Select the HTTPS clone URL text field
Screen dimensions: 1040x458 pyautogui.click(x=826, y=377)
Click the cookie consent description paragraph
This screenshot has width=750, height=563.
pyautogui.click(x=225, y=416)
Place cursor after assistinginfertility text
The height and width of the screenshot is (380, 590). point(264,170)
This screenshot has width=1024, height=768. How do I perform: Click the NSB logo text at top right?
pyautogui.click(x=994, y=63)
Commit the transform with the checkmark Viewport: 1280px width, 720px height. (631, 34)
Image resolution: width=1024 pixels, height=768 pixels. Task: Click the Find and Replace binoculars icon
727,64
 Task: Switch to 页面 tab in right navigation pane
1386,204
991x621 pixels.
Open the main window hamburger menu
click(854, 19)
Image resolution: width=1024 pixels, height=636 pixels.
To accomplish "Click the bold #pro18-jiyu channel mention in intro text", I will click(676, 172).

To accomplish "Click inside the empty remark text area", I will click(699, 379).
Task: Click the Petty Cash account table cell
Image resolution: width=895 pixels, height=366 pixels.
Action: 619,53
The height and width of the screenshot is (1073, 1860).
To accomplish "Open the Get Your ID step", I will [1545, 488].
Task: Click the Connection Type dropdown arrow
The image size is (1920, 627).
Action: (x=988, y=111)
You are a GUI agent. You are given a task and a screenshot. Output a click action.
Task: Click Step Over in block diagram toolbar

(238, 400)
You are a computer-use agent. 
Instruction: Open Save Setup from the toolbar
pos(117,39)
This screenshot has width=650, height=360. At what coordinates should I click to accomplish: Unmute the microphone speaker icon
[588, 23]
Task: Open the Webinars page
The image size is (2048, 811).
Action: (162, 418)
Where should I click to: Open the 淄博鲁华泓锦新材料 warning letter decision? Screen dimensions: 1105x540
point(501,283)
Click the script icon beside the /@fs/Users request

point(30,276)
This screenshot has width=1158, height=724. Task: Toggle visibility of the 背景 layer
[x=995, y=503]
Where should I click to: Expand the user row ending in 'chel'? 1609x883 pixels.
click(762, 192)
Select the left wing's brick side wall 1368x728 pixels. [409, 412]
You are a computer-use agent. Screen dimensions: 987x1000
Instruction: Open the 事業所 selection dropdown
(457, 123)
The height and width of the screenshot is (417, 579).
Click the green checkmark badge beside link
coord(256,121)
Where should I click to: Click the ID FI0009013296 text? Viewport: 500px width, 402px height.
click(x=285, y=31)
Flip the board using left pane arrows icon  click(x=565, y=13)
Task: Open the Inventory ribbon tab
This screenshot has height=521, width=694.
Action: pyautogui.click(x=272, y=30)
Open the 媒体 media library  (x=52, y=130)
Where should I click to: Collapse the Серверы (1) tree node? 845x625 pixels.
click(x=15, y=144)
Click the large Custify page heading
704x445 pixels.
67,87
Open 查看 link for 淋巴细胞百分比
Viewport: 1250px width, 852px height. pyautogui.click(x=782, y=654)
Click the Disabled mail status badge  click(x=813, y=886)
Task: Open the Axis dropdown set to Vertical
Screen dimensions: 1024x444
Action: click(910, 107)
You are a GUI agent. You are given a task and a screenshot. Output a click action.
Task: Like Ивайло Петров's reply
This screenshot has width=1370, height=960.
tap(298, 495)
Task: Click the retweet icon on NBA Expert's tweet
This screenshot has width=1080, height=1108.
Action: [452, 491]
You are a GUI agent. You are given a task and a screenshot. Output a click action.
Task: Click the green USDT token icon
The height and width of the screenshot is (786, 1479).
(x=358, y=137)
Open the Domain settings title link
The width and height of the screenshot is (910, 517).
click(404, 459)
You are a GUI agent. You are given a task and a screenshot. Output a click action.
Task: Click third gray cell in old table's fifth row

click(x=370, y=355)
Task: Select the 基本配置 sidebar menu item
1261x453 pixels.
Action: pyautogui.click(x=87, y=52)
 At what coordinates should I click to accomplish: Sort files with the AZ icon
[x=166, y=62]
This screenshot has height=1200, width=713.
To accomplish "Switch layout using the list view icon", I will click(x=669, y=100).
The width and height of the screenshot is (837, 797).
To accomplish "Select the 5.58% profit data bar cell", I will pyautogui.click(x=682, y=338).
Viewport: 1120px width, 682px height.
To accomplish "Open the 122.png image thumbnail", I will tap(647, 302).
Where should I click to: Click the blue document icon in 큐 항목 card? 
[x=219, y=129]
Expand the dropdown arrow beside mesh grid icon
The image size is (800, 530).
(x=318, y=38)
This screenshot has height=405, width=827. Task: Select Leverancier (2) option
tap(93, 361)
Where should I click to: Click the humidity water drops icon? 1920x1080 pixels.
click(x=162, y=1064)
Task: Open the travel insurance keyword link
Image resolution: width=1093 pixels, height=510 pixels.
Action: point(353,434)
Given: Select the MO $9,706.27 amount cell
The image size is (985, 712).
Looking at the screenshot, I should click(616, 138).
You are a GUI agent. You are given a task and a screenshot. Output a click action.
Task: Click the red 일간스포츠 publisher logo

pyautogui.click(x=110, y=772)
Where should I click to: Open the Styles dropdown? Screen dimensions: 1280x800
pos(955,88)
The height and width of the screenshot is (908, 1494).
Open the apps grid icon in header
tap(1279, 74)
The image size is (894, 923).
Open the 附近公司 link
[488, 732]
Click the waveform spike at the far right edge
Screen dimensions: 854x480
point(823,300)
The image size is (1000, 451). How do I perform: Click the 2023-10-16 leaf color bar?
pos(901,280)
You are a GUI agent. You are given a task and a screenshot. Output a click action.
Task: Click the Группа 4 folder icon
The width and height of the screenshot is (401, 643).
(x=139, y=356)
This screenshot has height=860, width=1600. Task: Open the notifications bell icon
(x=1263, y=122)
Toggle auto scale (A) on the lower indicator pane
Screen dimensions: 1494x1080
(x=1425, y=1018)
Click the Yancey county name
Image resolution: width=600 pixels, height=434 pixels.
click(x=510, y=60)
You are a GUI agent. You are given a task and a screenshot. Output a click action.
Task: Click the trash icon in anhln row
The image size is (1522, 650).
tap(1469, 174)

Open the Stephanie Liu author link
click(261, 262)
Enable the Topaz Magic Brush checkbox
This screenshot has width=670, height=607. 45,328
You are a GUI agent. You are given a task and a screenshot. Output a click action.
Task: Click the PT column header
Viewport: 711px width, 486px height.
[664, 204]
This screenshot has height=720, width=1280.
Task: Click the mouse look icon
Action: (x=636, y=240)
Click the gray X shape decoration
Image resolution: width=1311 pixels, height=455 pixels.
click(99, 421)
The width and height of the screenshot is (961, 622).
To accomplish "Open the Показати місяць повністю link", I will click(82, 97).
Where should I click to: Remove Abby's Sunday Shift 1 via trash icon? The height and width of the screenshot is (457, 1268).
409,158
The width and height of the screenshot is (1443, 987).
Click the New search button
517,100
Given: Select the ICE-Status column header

-------------------------

→ **TASK OBJECTIVE**
Set the lines down exactly, from the first line of the records to the line where "991x621 pixels." appears, with both ends kept.

→ **RESULT FOR THIS TASK**
Select the HTTPS clone URL text field
Screen dimensions: 1040x458 pyautogui.click(x=826, y=377)
Click the cookie consent description paragraph
This screenshot has width=750, height=563.
pyautogui.click(x=225, y=416)
Place cursor after assistinginfertility text
The height and width of the screenshot is (380, 590). point(264,170)
This screenshot has width=1024, height=768. How do I perform: Click the NSB logo text at top right?
pyautogui.click(x=994, y=63)
Commit the transform with the checkmark Viewport: 1280px width, 720px height. (631, 34)
Image resolution: width=1024 pixels, height=768 pixels. Task: Click the Find and Replace binoculars icon
727,64
 Task: Switch to 页面 tab in right navigation pane
1386,204
991x621 pixels.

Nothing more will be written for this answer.